*PASSAGE:*

--------------------------------------------------

Wednesday, April 20, 2011

Stress, the Job Search and Undergrads

I get why students, when, upon graduation, resign to just go to grad school rather than find a job. I get it, the motivation. This is frustrating and ...enfuriating to an extent. I forget how nerve-wracking a full job search can be. I had an interview yesterday that literally made me so ervous and uncomfortable that I broke out in hives. Yes, I broke out in hives. For no apparent reason. I went home afterwards, thinking that if I put my feet up, put on PJs and made supper, that I would feel better. But thae anxiety train had already begun and there was no derailing it. And so, at eight pm last night, I found myself with a face that resemebled a piece of popcorn as I happened to glance at myself in the bathroom mirror. It was off to the ER I went. I reason that, if I were called in to speak on one of those TLC specials "Medical Mystery: What's Happening to My Face?!" I would at least be commended for getting to a hospital before going into anaphalactic shock or something. I mean, I figured it must be an allergy...but I also thought that the stress had something to do with it.

Yeah, the job search is THAT stressful for me. I empathize with our students, when they come in, bravely fighting back twears or trying with all their might to muster the strength to start early or get their resume out there...I commend them. The struggles they might be undergoing are often unknown to us, I mean, they don;t always tell us if they are freaking out. But, I think I will be more understanding, more compassionate moving forward in my role in Career Services, having ubndergone my own process...and it hasn't even ended yet. Who knows what this might feel like if, (knock on wood, for the love of all things holy) ...I can't get hired or find a job.

--------------------------------------------------

*SUPPLIED RECORDS:*
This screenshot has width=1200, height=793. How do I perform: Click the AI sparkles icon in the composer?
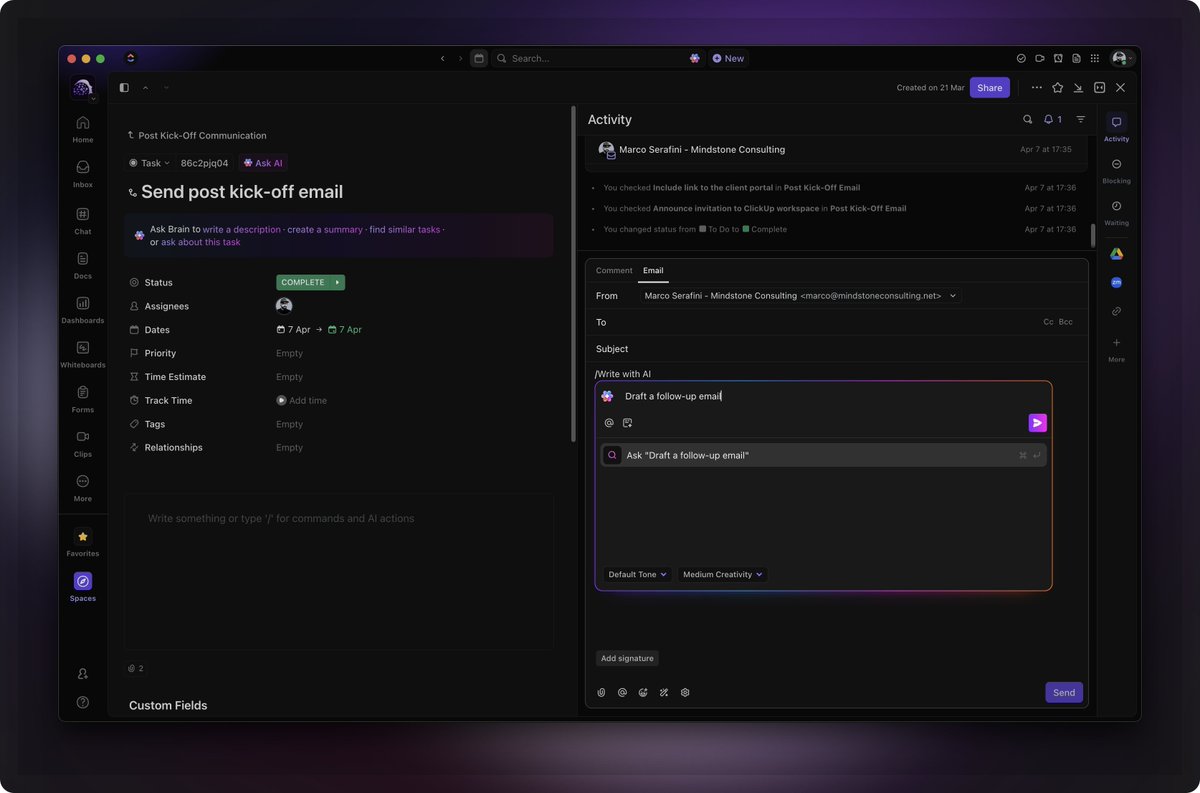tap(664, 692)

--------------------------------------------------

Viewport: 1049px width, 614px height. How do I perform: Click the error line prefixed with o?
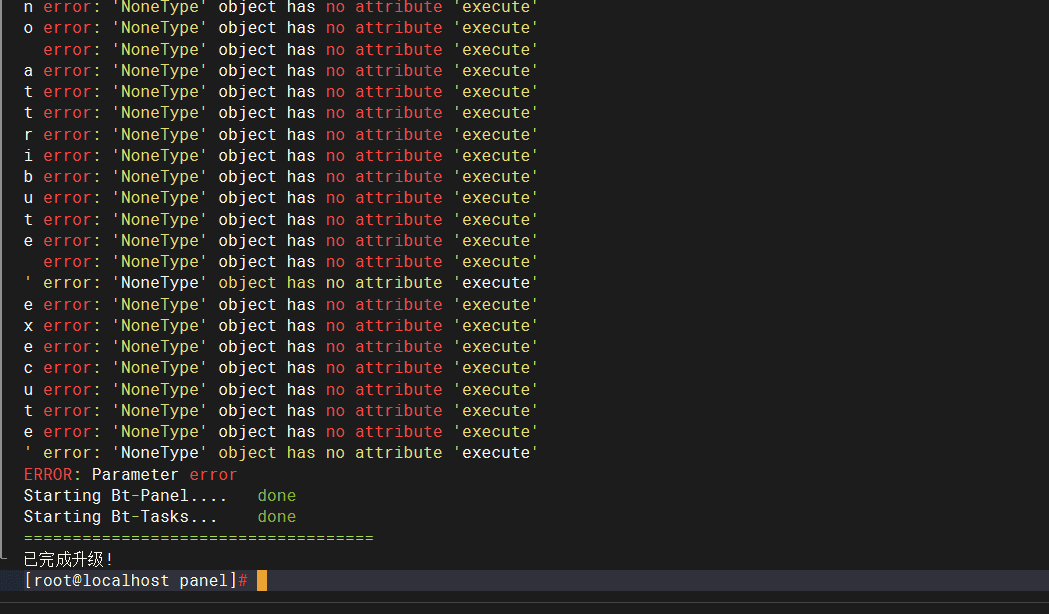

--------------------------------------------------

*WHAT TO WORK ON:*
Answer these from the blog post on job-search stress:
(a) What did the writer break out in after the interview?
(b) Where did the writer go after seeing their face in the bathroom mirror?
(c) In what area does the writer say their role is?

*TASK ANSWER:*
(a) Hives.
(b) The ER.
(c) Career Services.